(TEXT PROVIDED)

What Bottcher’s letter describes, and what several recent New York Post stories show, are what we in the Times Square area have been struggling with on the ground for years. 

Shining a light on this issue will help us solve these perennial problems.

Crime is down in Times Square and the Garment District thanks to a commitment by the mayor and the hard work of the NYPD and the Manhattan DA — but visitors and residents are plagued by deteriorating conditions that cannot solely be solved by enforcement.

We need legislative changes, not just more resources, to solve these issues. 

The behaviors depicted in The Post’s stories — public intoxication, sleeping on benches and sidewalks, panhandling and more — are awful but not unlawful. 

The city’s and state’s decriminalization of lower-level offenses brought these challenges to our streets, parks and pedestrian plazas.

The consequence has been a level of disorder that cannot and should not be ignored. 

We are not suggesting that simply going back to aggressive enforcement is the solution, but we need to find a balanced approach. 

It’s time for state and city lawmakers to work together with outreach workers, mental-health professionals and communities to come up with new regulations to help those in need of assistance while improving the quality of life for residents, workers and visitors. 

Too often, we hear that these individuals have a constitutional right to suffer on our streets — an excuse that keeps us from finding solutions.      

In recent months, the state and city have sought to apply social-services responses to this worsening crisis.

(End TEXT PROVIDED)
(GIVEN ENTRIES)

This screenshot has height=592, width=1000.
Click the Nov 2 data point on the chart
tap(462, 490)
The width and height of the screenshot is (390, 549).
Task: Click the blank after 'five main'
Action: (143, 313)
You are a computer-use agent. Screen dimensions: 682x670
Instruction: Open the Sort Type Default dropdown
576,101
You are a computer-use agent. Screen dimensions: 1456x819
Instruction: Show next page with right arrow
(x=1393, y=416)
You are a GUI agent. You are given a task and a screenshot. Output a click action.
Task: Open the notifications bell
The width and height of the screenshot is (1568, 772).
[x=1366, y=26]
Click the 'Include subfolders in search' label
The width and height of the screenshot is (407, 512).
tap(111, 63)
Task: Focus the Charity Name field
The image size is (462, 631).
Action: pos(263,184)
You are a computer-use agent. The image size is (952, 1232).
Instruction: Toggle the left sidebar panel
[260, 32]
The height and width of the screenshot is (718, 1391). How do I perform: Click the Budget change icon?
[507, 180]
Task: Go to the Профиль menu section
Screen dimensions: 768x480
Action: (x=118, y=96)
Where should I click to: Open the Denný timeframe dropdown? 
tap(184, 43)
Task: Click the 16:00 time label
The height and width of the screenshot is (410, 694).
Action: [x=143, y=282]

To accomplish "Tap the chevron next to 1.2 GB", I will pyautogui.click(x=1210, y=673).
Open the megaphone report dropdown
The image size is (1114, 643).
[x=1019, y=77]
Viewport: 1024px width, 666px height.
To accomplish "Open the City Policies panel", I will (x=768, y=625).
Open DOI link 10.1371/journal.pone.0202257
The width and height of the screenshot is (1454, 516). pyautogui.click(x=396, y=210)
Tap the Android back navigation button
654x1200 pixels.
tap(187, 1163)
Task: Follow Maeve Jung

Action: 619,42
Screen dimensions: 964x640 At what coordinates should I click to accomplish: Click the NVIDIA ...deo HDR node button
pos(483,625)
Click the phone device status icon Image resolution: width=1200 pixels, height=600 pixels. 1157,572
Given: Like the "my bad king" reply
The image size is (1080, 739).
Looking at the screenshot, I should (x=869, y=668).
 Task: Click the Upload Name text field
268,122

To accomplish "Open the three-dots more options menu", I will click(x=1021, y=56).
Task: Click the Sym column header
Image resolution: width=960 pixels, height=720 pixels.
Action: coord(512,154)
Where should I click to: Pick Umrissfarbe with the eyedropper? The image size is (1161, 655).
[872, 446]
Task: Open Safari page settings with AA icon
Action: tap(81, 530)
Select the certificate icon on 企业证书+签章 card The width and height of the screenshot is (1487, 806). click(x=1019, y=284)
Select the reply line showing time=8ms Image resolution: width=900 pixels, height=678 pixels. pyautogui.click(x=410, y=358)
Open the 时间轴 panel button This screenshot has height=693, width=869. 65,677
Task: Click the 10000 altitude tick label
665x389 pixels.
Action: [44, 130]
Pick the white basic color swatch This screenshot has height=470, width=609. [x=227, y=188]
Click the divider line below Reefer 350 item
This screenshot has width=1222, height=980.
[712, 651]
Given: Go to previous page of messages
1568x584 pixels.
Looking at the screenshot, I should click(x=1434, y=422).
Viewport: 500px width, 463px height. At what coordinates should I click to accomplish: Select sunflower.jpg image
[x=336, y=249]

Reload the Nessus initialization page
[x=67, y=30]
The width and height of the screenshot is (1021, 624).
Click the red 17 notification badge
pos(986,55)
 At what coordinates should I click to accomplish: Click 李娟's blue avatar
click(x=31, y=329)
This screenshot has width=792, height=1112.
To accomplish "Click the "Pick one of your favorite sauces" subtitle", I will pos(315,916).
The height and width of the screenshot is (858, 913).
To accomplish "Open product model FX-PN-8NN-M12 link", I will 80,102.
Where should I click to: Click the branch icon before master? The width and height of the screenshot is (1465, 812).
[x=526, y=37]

(End GIVEN ENTRIES)

### AIM OF THE TASK
Please continue the piece on disorder in Times Square, starting after its last sentence.

### SOLVED EXERCISE
The mayor, in partnership with District Attorney Alvin Bragg, has established dedicated outreach teams and has worked with the Midtown Community Improvement Coalition to address local concerns.  

Gov. Hochul has deployed S.O.S. teams to the area to help connect the mentally ill with services. Peer navigators funded by the Times Square Alliance also support people in crisis.

These efforts have had an impact: We have moved some community members into housing and health care.

But every day we are faced with barriers to helping these people — barriers resulting from well-meaning yet misguided policies at the state and city level.

Most of the individuals we reach out to refuse help and remain on our streets in deplorable condition.  

The city spends millions of taxpayer dollars on contracts with social service organizations that are never held to account beyond tallying the number of people they approach.

The Legislature has resisted passing the Supportive Interventions Act, legislation proposed by the mayor to make sensible changes to state mental health laws that prevent us from helping the many community members who cannot understand that they need help.

The bill would clarify and broaden the criteria to hold a person for involuntary treatment when they lack awareness of their own mental illness.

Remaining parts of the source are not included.